«Die Menschen müssen sich in Tausenden von Jahren erinnern. Wer sich den Zufall nicht denken kann, wird des Atommülls nicht Herr. Alle Koordinaten der Lager. Eine Warnung einschweissen in die DNA transgener Kakerlaken. Namen der eingelagerten Isotope. Festhalten, wie ein Unfall beginnt. In Tonplättchen zu ritzen.»
So eindringlich schreibt Annette Hug in ihrem neuen Roman «Tiefenlager». Sie macht sich über eine uns bedrohende Materie Gedanken, die vor allem künftige Generationen belasten wird. Die Schriftstellerin trifft damit mitten ins Herz einer Debatte, die uns in den kommenden Monaten beschäftigen wird. Wenn im Winter Strom und Gas knapp werden, das Echo eines Krieges, der wenige Tausend Kilometer Luftlinie von uns entfernt wütet. Wenn unter dem Druck des Krieges wieder Stimmen für Atomkraft laut werden.

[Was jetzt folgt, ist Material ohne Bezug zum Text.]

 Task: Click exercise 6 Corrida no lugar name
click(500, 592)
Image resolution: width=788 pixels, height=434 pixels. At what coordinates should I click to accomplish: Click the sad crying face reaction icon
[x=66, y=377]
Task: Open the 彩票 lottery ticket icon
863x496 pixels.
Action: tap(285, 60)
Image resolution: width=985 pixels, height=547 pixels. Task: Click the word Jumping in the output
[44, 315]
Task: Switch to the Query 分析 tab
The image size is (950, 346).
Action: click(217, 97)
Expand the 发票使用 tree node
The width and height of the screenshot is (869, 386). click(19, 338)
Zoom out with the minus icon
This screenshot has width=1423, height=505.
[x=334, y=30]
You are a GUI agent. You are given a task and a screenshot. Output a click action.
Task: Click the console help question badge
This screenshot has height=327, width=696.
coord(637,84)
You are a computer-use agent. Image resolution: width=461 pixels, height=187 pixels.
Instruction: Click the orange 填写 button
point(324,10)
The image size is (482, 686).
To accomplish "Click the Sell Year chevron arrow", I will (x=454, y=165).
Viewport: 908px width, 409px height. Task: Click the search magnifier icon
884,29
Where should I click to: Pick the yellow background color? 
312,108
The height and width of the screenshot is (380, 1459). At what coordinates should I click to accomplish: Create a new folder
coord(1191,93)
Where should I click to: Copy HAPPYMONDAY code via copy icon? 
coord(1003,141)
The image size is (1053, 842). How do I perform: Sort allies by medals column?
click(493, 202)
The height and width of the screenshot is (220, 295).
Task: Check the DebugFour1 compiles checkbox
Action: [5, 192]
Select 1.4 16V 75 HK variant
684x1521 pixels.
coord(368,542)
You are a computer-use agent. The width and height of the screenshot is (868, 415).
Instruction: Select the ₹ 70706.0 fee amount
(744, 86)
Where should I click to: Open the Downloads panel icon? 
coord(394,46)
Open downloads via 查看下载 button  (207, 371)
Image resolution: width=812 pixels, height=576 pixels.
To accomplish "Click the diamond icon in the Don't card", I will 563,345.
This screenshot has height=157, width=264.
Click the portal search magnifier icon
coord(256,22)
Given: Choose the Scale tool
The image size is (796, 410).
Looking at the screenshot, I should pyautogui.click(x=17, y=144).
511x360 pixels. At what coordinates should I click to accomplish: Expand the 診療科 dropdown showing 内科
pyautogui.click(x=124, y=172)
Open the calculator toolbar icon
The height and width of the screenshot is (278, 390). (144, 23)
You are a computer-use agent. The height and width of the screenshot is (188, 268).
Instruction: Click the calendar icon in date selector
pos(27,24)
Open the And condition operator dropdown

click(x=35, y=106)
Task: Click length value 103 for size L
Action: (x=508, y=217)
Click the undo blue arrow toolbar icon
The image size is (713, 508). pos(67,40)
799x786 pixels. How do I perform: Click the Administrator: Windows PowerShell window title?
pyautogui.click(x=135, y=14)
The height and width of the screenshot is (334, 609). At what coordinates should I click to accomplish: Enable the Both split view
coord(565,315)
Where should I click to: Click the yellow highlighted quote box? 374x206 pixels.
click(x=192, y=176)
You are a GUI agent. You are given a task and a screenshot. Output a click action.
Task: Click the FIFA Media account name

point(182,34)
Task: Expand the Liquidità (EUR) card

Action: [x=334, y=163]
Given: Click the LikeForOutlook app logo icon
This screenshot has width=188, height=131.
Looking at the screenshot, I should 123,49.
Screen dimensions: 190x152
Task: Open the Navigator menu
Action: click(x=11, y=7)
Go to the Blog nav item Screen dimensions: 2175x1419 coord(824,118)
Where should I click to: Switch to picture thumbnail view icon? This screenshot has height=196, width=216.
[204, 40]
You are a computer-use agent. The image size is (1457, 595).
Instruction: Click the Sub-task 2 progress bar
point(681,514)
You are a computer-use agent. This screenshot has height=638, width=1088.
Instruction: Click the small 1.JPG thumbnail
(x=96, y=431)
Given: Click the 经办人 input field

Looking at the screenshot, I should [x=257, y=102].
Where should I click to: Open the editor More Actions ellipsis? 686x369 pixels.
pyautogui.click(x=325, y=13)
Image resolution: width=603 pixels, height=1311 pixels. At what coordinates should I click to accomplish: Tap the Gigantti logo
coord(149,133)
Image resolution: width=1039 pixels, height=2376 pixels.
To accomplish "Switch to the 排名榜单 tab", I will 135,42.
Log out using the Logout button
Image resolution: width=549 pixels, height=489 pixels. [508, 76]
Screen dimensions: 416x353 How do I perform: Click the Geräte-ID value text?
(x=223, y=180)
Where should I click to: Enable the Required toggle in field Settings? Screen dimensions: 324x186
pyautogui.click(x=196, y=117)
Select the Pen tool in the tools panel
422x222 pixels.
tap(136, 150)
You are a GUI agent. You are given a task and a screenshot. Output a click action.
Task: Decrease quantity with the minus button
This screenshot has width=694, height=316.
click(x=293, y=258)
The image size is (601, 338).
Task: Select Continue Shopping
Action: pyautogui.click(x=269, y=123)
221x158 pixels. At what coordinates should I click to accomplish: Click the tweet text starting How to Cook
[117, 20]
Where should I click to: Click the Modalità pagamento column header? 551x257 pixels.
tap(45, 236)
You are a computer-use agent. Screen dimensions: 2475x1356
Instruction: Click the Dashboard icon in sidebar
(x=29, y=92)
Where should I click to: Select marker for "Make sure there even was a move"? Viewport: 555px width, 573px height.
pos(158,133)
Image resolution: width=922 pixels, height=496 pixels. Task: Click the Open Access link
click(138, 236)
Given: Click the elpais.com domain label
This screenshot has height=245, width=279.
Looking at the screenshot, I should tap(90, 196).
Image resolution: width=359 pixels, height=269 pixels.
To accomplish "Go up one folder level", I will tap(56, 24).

Und am Ende des Austausches aller Argumente um Kosten, Energiebilanz oder Speicherungsmöglichkeiten des Stroms wird eines unumstösslich ungelöst bleiben: Bis heute existiert keine Lösung, was mit den ausgedienten hochgiftigen, jahrhundertelang strahlenden Brennstäben geschehen soll. Besonders, wenn man sie im eigenen Land lagert und nicht etwa auf den Mars schiesst (was man wohl in Erwägung ziehen würde, wäre es technisch möglich) oder auf einem abgeschiedenen Südseeatoll ablädt.
Wenn wir also entgegen den Mechanismen der «Externalisierungsgesellschaft» handeln, in der wir leben, und das Ausgebrannte hierbehalten. Externalisierungsgesellschaft. Ein Begriff, der vom deutschen Soziologen Stephan Lessenich geprägt wurde und bedeutet, dass wohlhabende Nationen die Folgen ihres Konsums entweder ans andere Ende der Welt auslagern – oder aber denen aufbürden, die nach uns kommen. Oder sehr oft auch: beides.
Ein Vorschlag, was wir mit den Brennstäben aus der Schweiz anstellen könnten, wird im September von der Nationalen Genossenschaft für die Lagerung radioaktiver Abfälle, kurz Nagra, präsentiert. Nach jahrelanger Prüfung wird dann entschieden werden, wo eines der weltweit ersten Tiefenlager für Atommüll gebaut werden soll. Favoriten sind derzeit die drei Standorte Jura Ost, Zürich Nordost oder Nördlich Lägern. Begleitet wird der kommunikative Prozess um dieses hochwissenschaftliche und ernste Thema von Storytelling und Gamification an Schulen.
Und seit kurzem auch von «500+», einem hochkarätig besetzten «Jahrhundertmagazin», umgesetzt von einer Zürcher Agentur. «Wir freuen uns auf eine intensive thematische Auseinandersetzung», lässt sich «Schroten»-Mitgründerin und Kolumnistin Michèle Roten zitieren. «Es geht gleichermassen um Emotionen wie um Wissenschaft, Technologie, politische Prozesse aber auch ethisch-moralische gesellschaftliche Fragestellungen. Wir freuen uns, im Rahmen dieses Projekts viele verschiedene Aspekte auszuleuchten.» Selbst einer der Nagra-Kritiker der ersten Stunde, der Geologe und Sozialwissenschaftler Marcos Buser, wird in das hippe Magazin eingebunden. Und bei den ganzen «Emotionen» geht der wichtigste Punkt unter.
Warum wurde in der Schweiz nie wirklich eine gesellschaftliche Debatte darüber geführt, warum die Abfälle in der Tiefe vergraben werden sollen? Nicht mehr rückholbar, unwiederbringlich. Und dies bei derzeit noch immer ungenügendem Stand von Wissenschaft und Technologie. Warum wird nicht das weiterhin praktiziert, was in den letzten 40 Jahren erfolgreich erprobt wurde: eine gut gesicherte Lagerung an der Oberfläche. Wo jederzeit eingegriffen werden kann, wenn es Probleme gibt. Ein Mahnmal für den Preis der Energie statt «aus den Augen, aus dem Sinn». Und so bleibt uns auch die Aufgabe erspart, herauszufinden, wie man Warnungen in die DNA transgener Kakerlaken einschweisst. Wie sagte Albert Einstein einst prophetisch: Der vierte Weltkrieg wird wieder mit Stöcken und Steinen ausgetragen. Doch noch sind wir selbst die besten Wächter.